M.H. : L’égalité professionnelle est quelque chose d’important pour vous. Quels sont vos projets et vos objectifs pour atteindre cette égalité ?
T.S. : L’objectif, c’est de poursuivre sur cette voie de l’égalité réelle. Finalement, réglementairement, tous les textes font en sorte que l’on ait cette égalité. Mais nous, on veut arriver à cette égalité réelle. Pour y accéder, on a besoin des opérateurs, ce n’est pas seule que je vais y arriver. Ils jouent le rôle de cheville ouvrière sur le terrain. Ils ont chacun un public cible. C’est grâce aux projets qu’on monte en étroite collaboration avec ces collaborateurs qu’on réussira à développer cette voie.
L’objectif est d’aussi d’identifier les besoins de ses femmes. Cette année, nous avons l’ambition de signer le PAREF, qui est le Plan d’action régional pour l’entrepreneuriat des femmes. C’est une convention sur trois ans qui recense les problématiques du territoire. Elle répond par des fiches actions concrètes qui se développent au long des trois ans de la convention. On veut pour le moment donner une ligne directrice à cette mise en place de l’égalité réelle. On veut aussi maintenir la durabilité des entreprises créées par ces femmes et entretenir cette dynamique d’activité. Il est primordial par exemple de faire connaître le statut d’auto-entrepreneur à Mayotte, notamment pour sortir toutes ces femmes de l’économie informelle. Je reste attentive et ouverte à toutes propositions pour voir comment on peut répondre aux besoins et soutenir cette dynamique.

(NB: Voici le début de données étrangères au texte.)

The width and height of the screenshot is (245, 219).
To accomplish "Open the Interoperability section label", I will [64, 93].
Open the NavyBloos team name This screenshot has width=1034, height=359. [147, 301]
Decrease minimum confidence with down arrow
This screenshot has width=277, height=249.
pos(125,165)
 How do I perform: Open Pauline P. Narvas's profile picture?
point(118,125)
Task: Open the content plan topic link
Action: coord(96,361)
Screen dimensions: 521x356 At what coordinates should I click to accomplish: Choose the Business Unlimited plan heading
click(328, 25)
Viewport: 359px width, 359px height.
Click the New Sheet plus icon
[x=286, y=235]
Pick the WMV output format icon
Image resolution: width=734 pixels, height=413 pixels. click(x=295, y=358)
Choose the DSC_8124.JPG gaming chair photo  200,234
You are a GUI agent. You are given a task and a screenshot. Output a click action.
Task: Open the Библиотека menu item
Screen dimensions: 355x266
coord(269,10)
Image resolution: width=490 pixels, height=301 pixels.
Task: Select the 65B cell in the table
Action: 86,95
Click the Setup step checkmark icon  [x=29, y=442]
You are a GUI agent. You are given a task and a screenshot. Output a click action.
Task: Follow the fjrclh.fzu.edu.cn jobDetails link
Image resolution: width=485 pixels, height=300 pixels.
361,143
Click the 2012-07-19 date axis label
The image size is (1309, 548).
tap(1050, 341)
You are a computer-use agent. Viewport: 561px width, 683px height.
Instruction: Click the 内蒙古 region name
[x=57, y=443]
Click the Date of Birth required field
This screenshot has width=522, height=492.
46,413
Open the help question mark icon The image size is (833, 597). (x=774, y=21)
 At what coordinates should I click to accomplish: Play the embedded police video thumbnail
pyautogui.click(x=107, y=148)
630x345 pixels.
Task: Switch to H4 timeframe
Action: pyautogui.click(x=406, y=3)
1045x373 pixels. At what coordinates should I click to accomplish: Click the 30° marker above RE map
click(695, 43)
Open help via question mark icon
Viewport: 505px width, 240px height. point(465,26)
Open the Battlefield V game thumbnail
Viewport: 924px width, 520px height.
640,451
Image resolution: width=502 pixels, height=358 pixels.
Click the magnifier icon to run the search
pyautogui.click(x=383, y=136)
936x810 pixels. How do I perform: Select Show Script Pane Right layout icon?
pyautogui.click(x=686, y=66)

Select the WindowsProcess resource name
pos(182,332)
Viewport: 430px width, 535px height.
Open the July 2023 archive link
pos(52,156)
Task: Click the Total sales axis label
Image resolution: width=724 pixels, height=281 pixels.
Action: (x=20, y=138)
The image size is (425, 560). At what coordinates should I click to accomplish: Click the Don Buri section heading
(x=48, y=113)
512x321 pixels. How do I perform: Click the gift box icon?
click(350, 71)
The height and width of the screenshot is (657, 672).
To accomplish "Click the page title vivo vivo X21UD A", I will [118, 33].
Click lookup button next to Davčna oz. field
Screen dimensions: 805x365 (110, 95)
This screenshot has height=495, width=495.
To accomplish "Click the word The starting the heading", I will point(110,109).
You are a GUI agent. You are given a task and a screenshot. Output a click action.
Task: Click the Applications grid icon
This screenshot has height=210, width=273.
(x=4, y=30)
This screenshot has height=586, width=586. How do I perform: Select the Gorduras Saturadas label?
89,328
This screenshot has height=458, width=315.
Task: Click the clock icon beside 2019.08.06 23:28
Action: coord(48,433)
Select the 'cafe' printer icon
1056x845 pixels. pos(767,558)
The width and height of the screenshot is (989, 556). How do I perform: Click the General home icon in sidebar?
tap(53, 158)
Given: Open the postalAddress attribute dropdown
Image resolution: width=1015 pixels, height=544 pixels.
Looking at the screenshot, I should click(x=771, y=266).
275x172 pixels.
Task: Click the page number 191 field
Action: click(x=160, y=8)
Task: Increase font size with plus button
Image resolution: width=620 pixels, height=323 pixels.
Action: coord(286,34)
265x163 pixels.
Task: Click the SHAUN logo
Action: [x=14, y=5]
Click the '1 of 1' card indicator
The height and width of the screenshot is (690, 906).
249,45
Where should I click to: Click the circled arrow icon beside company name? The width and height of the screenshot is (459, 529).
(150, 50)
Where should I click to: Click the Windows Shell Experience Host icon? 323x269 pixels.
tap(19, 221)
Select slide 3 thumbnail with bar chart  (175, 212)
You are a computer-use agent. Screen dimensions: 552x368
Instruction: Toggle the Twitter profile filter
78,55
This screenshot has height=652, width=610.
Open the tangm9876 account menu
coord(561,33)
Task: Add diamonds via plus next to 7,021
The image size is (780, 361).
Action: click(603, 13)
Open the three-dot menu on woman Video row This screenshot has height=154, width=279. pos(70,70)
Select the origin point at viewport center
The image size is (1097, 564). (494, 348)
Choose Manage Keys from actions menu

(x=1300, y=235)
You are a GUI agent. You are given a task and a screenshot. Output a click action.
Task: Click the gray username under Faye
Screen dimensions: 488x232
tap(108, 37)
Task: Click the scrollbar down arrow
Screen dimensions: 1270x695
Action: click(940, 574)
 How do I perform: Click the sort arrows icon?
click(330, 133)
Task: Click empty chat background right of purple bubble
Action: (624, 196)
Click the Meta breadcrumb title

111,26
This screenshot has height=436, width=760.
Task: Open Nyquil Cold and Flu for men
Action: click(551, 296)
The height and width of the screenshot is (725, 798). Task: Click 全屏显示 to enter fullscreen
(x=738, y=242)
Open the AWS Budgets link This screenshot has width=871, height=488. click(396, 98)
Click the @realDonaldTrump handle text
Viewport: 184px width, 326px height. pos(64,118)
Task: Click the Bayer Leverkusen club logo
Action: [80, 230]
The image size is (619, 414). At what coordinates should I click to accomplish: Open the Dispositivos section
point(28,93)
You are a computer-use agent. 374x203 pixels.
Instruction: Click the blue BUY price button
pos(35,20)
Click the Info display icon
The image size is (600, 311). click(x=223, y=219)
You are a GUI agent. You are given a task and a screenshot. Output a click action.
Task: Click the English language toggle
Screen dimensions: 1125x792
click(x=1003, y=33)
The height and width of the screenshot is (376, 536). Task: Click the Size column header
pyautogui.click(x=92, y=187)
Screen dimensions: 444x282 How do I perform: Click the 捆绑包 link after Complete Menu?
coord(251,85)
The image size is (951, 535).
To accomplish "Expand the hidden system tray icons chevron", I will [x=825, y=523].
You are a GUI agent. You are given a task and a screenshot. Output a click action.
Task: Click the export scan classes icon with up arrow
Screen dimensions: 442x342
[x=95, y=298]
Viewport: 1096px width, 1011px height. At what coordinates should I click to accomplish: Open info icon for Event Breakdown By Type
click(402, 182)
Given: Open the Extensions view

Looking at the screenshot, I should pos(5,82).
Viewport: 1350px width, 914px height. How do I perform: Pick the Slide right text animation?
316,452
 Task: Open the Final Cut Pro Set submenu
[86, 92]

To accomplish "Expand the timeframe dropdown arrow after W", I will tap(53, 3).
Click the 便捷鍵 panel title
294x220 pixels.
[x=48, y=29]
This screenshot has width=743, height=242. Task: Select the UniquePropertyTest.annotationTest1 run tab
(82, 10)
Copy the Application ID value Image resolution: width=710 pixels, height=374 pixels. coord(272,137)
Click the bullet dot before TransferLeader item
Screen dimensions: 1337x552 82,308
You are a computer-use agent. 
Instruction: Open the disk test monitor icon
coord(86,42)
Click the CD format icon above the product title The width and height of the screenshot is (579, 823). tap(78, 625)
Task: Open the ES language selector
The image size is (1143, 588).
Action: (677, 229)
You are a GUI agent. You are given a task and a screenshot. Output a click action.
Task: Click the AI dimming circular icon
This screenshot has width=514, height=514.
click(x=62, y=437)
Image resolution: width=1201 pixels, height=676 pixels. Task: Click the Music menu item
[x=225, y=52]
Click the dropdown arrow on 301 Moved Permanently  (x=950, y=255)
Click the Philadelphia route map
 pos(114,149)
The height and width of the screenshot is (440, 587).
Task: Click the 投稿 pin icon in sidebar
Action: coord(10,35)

Cette année, une nouvelle catégorie a été ouverte pour les TME : Femme entrepreneure. Elle vise à récompenser des cheffes d’entreprise qui font preuve de réussite sur le territoire. Les nommées pour cette première étaient Zily (photo), Nadjlat Attoumani, Némati Toumbou Dani, Sophiata Souffou et Farrah Hafidou. Ce samedi 13 mai, lors de la cérémonie des Trophées Mahorais de l’Entreprise, au bar le Mermoz, c'est la première, qui mêle à la fois une carrière artistique et de cheffe d'entreprise, qui en est devenue la première lauréate.